Your objective.
Reproduce all of the following material word for word.

-- Begin Record set --

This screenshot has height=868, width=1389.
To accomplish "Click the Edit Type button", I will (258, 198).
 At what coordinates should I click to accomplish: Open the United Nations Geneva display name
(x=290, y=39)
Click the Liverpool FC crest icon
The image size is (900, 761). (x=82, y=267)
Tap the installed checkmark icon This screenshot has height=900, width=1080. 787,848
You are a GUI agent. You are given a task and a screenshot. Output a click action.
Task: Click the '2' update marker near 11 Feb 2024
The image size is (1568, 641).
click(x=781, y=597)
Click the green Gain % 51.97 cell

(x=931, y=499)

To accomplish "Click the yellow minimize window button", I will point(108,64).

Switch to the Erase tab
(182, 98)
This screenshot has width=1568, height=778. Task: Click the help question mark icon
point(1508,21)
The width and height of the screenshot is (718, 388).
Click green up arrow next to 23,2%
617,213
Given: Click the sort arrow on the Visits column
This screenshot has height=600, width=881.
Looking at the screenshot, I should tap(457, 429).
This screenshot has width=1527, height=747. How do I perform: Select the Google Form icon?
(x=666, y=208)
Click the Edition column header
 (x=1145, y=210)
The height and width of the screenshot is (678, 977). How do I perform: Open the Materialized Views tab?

-- End Record set --

Written solution.
This screenshot has height=868, width=1389.
To accomplish "Click the Edit Type button", I will (258, 198).
 At what coordinates should I click to accomplish: Open the United Nations Geneva display name
(x=290, y=39)
Click the Liverpool FC crest icon
The image size is (900, 761). (x=82, y=267)
Tap the installed checkmark icon This screenshot has height=900, width=1080. 787,848
You are a GUI agent. You are given a task and a screenshot. Output a click action.
Task: Click the '2' update marker near 11 Feb 2024
The image size is (1568, 641).
click(x=781, y=597)
Click the green Gain % 51.97 cell

(x=931, y=499)

To accomplish "Click the yellow minimize window button", I will point(108,64).

Switch to the Erase tab
(182, 98)
This screenshot has width=1568, height=778. Task: Click the help question mark icon
point(1508,21)
The width and height of the screenshot is (718, 388).
Click green up arrow next to 23,2%
617,213
Given: Click the sort arrow on the Visits column
This screenshot has height=600, width=881.
Looking at the screenshot, I should tap(457, 429).
This screenshot has width=1527, height=747. How do I perform: Select the Google Form icon?
(x=666, y=208)
Click the Edition column header
 (x=1145, y=210)
The height and width of the screenshot is (678, 977). How do I perform: Open the Materialized Views tab?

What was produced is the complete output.